▸ Exercise details: Identify each line in the records below that contains the word "will", and copy it.

______

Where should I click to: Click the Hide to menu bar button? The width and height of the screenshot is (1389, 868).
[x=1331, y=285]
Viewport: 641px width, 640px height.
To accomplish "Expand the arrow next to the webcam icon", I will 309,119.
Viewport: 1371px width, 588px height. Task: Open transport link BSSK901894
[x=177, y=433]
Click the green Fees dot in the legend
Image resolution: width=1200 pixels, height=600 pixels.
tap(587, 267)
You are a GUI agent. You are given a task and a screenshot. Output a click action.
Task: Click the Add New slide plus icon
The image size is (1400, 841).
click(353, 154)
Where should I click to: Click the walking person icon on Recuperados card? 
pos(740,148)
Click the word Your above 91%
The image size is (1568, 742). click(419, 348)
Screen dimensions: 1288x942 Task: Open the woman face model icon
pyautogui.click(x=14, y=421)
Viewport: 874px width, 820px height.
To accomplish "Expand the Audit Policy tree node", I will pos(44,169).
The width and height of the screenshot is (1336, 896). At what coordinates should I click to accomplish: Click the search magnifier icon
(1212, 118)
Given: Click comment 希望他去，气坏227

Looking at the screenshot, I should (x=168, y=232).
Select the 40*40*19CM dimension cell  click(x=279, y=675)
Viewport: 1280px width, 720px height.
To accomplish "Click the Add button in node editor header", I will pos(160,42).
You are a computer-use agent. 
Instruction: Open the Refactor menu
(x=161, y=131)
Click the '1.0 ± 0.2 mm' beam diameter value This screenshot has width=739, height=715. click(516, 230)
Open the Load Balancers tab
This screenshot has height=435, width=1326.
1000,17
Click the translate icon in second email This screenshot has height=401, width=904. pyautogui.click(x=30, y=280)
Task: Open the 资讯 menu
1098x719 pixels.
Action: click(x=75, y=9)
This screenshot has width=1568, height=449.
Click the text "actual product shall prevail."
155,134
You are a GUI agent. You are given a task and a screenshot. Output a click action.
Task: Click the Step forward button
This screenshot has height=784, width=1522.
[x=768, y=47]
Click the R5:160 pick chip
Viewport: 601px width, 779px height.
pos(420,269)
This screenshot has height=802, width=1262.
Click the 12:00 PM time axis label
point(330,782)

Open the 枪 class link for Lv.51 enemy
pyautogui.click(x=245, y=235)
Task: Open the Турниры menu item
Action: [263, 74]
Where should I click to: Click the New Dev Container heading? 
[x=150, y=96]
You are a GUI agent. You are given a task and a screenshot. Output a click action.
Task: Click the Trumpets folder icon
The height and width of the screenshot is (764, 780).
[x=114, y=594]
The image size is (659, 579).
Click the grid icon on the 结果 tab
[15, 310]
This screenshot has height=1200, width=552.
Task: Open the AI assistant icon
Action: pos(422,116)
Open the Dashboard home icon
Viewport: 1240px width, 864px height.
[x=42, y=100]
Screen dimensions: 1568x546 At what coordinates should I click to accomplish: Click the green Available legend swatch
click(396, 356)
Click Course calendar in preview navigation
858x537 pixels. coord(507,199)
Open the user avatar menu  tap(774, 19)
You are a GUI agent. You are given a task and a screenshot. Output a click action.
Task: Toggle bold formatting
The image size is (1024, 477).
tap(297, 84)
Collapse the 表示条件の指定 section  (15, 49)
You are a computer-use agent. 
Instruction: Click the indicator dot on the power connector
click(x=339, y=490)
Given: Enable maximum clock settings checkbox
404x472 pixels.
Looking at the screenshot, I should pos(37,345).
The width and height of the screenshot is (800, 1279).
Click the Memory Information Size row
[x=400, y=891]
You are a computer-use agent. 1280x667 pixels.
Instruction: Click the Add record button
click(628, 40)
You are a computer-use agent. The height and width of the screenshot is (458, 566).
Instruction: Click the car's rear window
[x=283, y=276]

______

▸ Task output:
To accomplish "Expand the arrow next to the webcam icon", I will 309,119.
To accomplish "Expand the Audit Policy tree node", I will pos(44,169).
To accomplish "Click the Add button in node editor header", I will pos(160,42).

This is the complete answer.